Directions ->
Send back every record word for word, with nothing missing.

============

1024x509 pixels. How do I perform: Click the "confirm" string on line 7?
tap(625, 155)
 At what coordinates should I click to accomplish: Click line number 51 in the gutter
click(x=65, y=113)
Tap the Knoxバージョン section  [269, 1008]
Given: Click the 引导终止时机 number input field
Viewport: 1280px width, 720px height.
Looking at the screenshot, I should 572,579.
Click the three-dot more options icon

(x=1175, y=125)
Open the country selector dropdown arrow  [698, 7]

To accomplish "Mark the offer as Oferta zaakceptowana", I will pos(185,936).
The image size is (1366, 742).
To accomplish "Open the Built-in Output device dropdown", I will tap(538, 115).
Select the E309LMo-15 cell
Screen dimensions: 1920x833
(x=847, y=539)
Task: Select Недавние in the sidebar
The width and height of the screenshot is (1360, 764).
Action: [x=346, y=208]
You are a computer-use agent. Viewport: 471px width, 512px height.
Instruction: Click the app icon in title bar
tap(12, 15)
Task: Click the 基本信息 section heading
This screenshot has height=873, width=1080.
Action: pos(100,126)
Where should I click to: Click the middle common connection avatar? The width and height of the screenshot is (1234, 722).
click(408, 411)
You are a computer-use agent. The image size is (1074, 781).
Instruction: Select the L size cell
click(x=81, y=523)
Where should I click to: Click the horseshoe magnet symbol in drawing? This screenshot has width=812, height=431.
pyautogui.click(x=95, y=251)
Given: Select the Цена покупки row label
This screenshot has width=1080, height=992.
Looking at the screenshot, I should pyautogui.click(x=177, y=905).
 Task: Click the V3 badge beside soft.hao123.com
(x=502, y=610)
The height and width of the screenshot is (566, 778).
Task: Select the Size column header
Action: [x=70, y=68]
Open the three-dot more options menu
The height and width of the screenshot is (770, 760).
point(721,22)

============

Response ->
1024x509 pixels. How do I perform: Click the "confirm" string on line 7?
tap(625, 155)
 At what coordinates should I click to accomplish: Click line number 51 in the gutter
click(x=65, y=113)
Tap the Knoxバージョン section  [269, 1008]
Given: Click the 引导终止时机 number input field
Viewport: 1280px width, 720px height.
Looking at the screenshot, I should 572,579.
Click the three-dot more options icon

(x=1175, y=125)
Open the country selector dropdown arrow  [698, 7]

To accomplish "Mark the offer as Oferta zaakceptowana", I will pos(185,936).
The image size is (1366, 742).
To accomplish "Open the Built-in Output device dropdown", I will tap(538, 115).
Select the E309LMo-15 cell
Screen dimensions: 1920x833
(x=847, y=539)
Task: Select Недавние in the sidebar
The width and height of the screenshot is (1360, 764).
Action: [x=346, y=208]
You are a computer-use agent. Viewport: 471px width, 512px height.
Instruction: Click the app icon in title bar
tap(12, 15)
Task: Click the 基本信息 section heading
This screenshot has height=873, width=1080.
Action: pos(100,126)
Where should I click to: Click the middle common connection avatar? The width and height of the screenshot is (1234, 722).
click(408, 411)
You are a computer-use agent. The image size is (1074, 781).
Instruction: Select the L size cell
click(x=81, y=523)
Where should I click to: Click the horseshoe magnet symbol in drawing? This screenshot has width=812, height=431.
pyautogui.click(x=95, y=251)
Given: Select the Цена покупки row label
This screenshot has width=1080, height=992.
Looking at the screenshot, I should pyautogui.click(x=177, y=905).
 Task: Click the V3 badge beside soft.hao123.com
(x=502, y=610)
The height and width of the screenshot is (566, 778).
Task: Select the Size column header
Action: [x=70, y=68]
Open the three-dot more options menu
The height and width of the screenshot is (770, 760).
point(721,22)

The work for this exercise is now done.